Work request:
Leave out the pictures, and retype the remaining data exactly.

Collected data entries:

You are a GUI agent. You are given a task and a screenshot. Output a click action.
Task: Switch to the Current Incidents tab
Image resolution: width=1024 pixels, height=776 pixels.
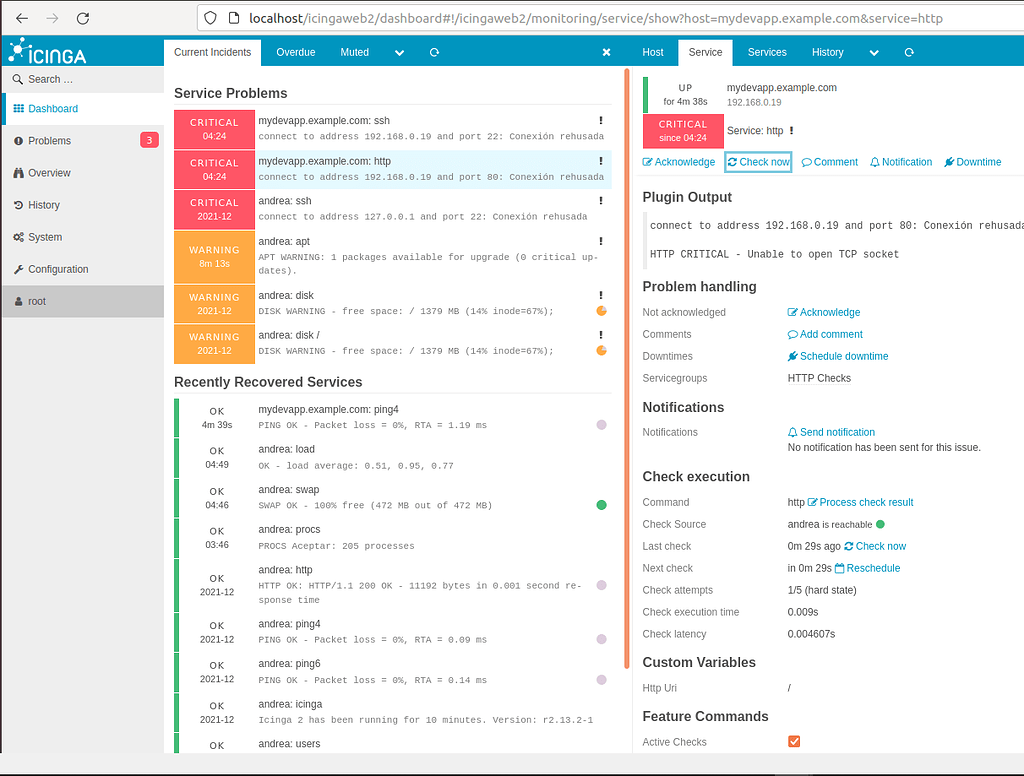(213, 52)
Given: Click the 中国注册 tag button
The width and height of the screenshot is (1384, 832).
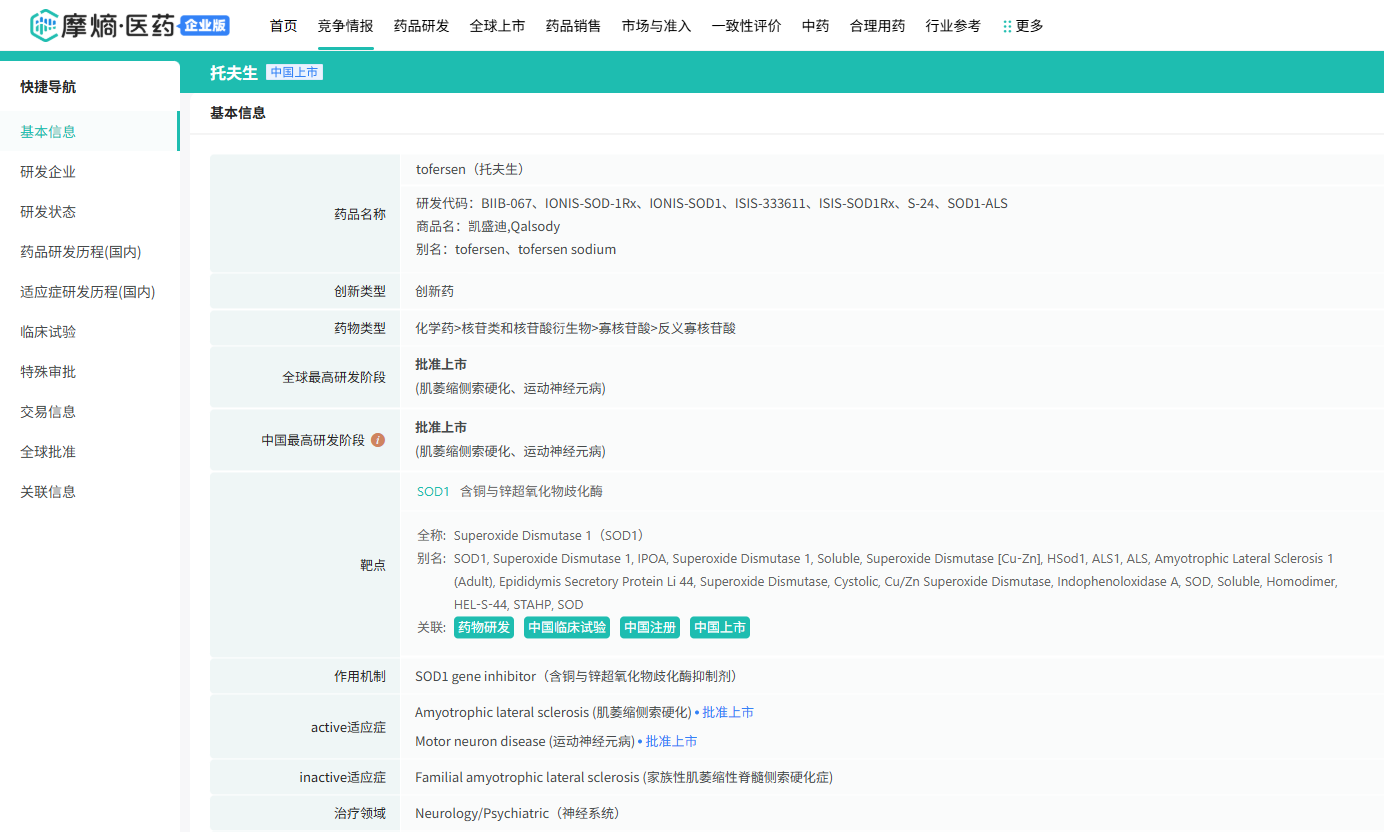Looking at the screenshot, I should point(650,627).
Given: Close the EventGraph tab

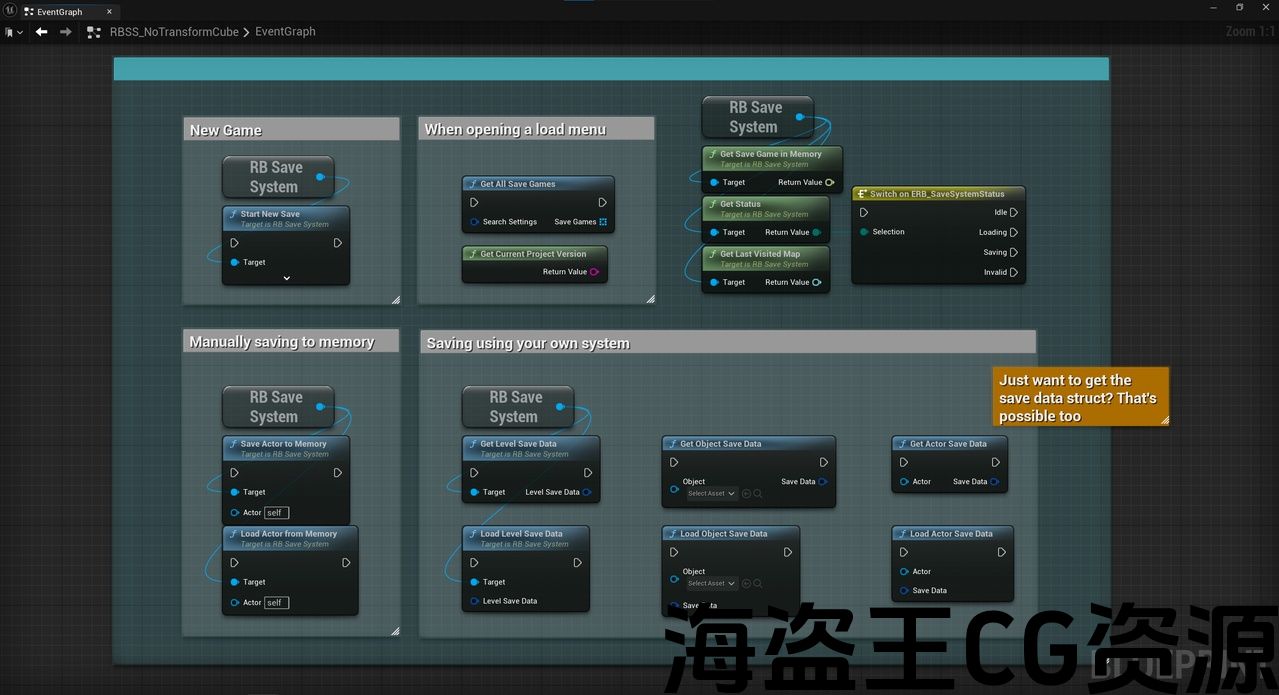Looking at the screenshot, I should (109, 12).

Answer for this exercise:
You are a GUI agent. You are given a task and a screenshot. Output a click action.
Task: Switch to the Current Incidents tab
Image resolution: width=1024 pixels, height=776 pixels.
(213, 52)
Given: Click the 中国注册 tag button
The width and height of the screenshot is (1384, 832).
Looking at the screenshot, I should point(650,627).
Given: Close the EventGraph tab

Looking at the screenshot, I should (109, 12).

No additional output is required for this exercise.